→ **WHAT TO WORK ON**: Render every line of the listing below as a JSON list of strings, one string per line, and omit the blank lines.

(Element and text location data)
_ _ _ _ _

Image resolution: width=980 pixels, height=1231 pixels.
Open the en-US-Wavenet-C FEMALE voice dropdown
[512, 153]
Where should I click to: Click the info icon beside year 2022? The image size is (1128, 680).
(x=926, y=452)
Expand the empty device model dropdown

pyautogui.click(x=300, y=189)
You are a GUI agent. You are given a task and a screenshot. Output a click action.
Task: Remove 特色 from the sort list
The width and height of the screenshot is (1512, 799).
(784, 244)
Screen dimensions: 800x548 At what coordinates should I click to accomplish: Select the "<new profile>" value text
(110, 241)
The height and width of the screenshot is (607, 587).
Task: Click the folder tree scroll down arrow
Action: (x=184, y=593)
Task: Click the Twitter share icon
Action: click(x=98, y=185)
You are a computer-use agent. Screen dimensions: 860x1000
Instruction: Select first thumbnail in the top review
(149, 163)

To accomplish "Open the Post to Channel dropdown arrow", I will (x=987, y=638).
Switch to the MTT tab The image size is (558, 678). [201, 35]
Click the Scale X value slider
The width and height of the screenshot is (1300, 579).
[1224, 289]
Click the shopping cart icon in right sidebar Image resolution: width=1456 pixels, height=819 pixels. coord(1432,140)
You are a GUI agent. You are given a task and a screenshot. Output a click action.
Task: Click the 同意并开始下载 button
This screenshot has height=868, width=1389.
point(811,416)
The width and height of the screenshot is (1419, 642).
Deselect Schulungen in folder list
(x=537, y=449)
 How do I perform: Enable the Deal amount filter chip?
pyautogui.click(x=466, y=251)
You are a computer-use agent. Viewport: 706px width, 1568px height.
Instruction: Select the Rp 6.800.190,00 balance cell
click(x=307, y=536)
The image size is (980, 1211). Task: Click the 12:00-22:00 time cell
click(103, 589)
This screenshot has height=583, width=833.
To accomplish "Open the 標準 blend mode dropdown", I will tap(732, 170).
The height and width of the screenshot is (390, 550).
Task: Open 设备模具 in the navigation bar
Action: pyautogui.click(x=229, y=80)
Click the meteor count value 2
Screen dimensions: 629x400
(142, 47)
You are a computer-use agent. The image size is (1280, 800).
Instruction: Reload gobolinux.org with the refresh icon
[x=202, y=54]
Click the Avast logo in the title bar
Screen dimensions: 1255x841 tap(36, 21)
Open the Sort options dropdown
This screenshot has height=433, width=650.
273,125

_ _ _ _ _

→ **ANSWER**:
[
  "Image resolution: width=980 pixels, height=1231 pixels.",
  "Open the en-US-Wavenet-C FEMALE voice dropdown",
  "[512, 153]",
  "Where should I click to: Click the info icon beside year 2022? The image size is (1128, 680).",
  "(x=926, y=452)",
  "Expand the empty device model dropdown",
  "pyautogui.click(x=300, y=189)",
  "You are a GUI agent. You are given a task and a screenshot. Output a click action.",
  "Task: Remove 特色 from the sort list",
  "The width and height of the screenshot is (1512, 799).",
  "(784, 244)",
  "Screen dimensions: 800x548 At what coordinates should I click to accomplish: Select the \"<new profile>\" value text",
  "(110, 241)",
  "The height and width of the screenshot is (607, 587).",
  "Task: Click the folder tree scroll down arrow",
  "Action: (x=184, y=593)",
  "Task: Click the Twitter share icon",
  "Action: click(x=98, y=185)",
  "You are a computer-use agent. Screen dimensions: 860x1000",
  "Instruction: Select first thumbnail in the top review",
  "(149, 163)",
  "To accomplish \"Open the Post to Channel dropdown arrow\", I will (x=987, y=638).",
  "Switch to the MTT tab The image size is (558, 678). [201, 35]",
  "Click the Scale X value slider",
  "The width and height of the screenshot is (1300, 579).",
  "[1224, 289]",
  "Click the shopping cart icon in right sidebar Image resolution: width=1456 pixels, height=819 pixels. coord(1432,140)",
  "You are a GUI agent. You are given a task and a screenshot. Output a click action.",
  "Task: Click the 同意并开始下载 button",
  "This screenshot has height=868, width=1389.",
  "point(811,416)",
  "The width and height of the screenshot is (1419, 642).",
  "Deselect Schulungen in folder list",
  "(x=537, y=449)",
  " How do I perform: Enable the Deal amount filter chip?",
  "pyautogui.click(x=466, y=251)",
  "You are a computer-use agent. Viewport: 706px width, 1568px height.",
  "Instruction: Select the Rp 6.800.190,00 balance cell",
  "click(x=307, y=536)",
  "The image size is (980, 1211). Task: Click the 12:00-22:00 time cell",
  "click(103, 589)",
  "This screenshot has height=583, width=833.",
  "To accomplish \"Open the 標準 blend mode dropdown\", I will tap(732, 170).",
  "The height and width of the screenshot is (390, 550).",
  "Task: Open 设备模具 in the navigation bar",
  "Action: pyautogui.click(x=229, y=80)",
  "Click the meteor count value 2",
  "Screen dimensions: 629x400",
  "(142, 47)",
  "You are a computer-use agent. The image size is (1280, 800).",
  "Instruction: Reload gobolinux.org with the refresh icon",
  "[x=202, y=54]",
  "Click the Avast logo in the title bar",
  "Screen dimensions: 1255x841 tap(36, 21)",
  "Open the Sort options dropdown",
  "This screenshot has height=433, width=650.",
  "273,125"
]